**WHAT YOU SHOULD DO**
Quote only the lines from the top of the listing below down to and including the line with "Image resolution: width=634".

◆ ◆ ◆ ◆ ◆

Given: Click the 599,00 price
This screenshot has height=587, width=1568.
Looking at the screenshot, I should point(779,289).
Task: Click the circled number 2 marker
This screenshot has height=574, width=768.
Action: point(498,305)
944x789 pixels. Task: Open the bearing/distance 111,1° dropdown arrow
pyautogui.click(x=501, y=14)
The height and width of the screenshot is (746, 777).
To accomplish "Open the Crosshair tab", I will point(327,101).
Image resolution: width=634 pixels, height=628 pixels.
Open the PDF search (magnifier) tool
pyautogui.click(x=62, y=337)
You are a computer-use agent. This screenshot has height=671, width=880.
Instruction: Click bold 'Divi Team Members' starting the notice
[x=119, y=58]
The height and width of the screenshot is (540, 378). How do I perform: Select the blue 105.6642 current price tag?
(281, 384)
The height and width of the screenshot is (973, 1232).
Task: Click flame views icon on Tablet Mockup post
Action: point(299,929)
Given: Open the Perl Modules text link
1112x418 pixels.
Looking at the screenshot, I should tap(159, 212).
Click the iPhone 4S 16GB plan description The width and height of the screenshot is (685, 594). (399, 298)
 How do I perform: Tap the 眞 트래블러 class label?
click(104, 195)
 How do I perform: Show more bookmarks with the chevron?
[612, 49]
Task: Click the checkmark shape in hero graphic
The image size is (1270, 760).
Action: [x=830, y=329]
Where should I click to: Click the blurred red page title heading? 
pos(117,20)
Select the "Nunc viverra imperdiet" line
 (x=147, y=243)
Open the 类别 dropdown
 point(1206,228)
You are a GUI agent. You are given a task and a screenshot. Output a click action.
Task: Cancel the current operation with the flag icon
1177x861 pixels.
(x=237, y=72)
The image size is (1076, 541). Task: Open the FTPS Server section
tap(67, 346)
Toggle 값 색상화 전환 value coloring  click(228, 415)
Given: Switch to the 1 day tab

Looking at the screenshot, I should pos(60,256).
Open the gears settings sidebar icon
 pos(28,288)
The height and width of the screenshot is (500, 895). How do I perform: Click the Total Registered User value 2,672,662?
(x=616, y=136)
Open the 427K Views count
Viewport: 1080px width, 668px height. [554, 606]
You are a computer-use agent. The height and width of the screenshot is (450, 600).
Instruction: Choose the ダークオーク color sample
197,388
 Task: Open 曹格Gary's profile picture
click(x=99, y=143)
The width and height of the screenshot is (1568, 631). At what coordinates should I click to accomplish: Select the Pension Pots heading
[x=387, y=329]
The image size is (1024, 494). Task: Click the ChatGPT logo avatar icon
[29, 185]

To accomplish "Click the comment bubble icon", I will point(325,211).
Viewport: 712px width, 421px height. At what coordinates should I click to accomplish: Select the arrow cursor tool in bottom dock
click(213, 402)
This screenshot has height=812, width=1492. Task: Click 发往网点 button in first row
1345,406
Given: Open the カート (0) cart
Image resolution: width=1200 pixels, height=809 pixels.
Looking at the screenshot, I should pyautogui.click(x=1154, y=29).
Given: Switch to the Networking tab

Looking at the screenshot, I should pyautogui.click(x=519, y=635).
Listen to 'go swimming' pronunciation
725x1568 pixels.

◆ ◆ ◆ ◆ ◆

**WRITTEN REPLY**
Given: Click the 599,00 price
This screenshot has height=587, width=1568.
Looking at the screenshot, I should point(779,289).
Task: Click the circled number 2 marker
This screenshot has height=574, width=768.
Action: point(498,305)
944x789 pixels. Task: Open the bearing/distance 111,1° dropdown arrow
pyautogui.click(x=501, y=14)
The height and width of the screenshot is (746, 777).
To accomplish "Open the Crosshair tab", I will point(327,101).
Image resolution: width=634 pixels, height=628 pixels.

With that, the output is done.